Just to give a clue as to the scale of the problem facing China’s attempt to clean up its industry: during the seventh round of the year-long strict inspection on air pollution control in the Beijing-Tianjin-Hebei area alone, during 7-20 July 2017, a total of 5,322 businesses were checked and 1,389 were found to be environmentally non-compliant.
Of the non-compliant enterprises, 347 were unlicensed small polluters, two did not attain emission standards, 252 failed to install pollution control facilities, 160 failed to keep such facilities in normal operations, 536 had VOCs control problems, and four had “other” problems.
It might be the case that although the environmental issues could be resolved to some extent, and even this may well be limited to just the larger, smarter, and more modern players, the mining explosives issue looks to be a huge problem for the near and medium term.
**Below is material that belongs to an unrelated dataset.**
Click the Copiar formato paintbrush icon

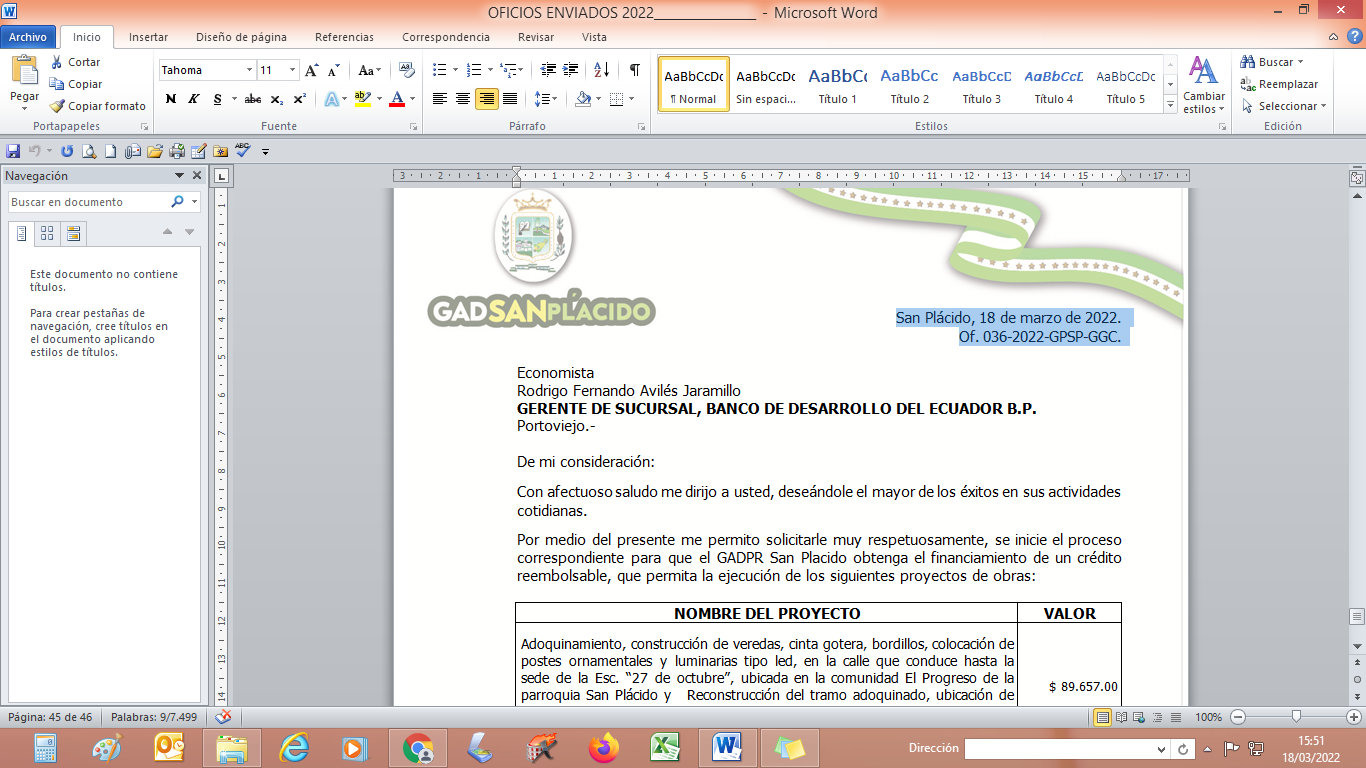click(x=58, y=106)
Without consistent, good quality crude ore to feed calcination and other mineral processing plants, it seems likely that the market should expect continued shortages and high prices of minerals such as magnesia, bauxite, and BFA grades.
So China’s mineral industry is facing a likely period of massive rationalisation and consolidation as inefficient and old plants are closed down, and reforms on supply control put in place – not entirely a bad thing by any means. Let’s wait and see.
But combined with a parallel restriction in mining fresh crude ore owing to explosives control, this will surely foster continued shortages of key industrial minerals for export well into 2018.
This is just as much a headache for mineral traders and consumers as it is a golden opportunity for mineral producers and developers outside China.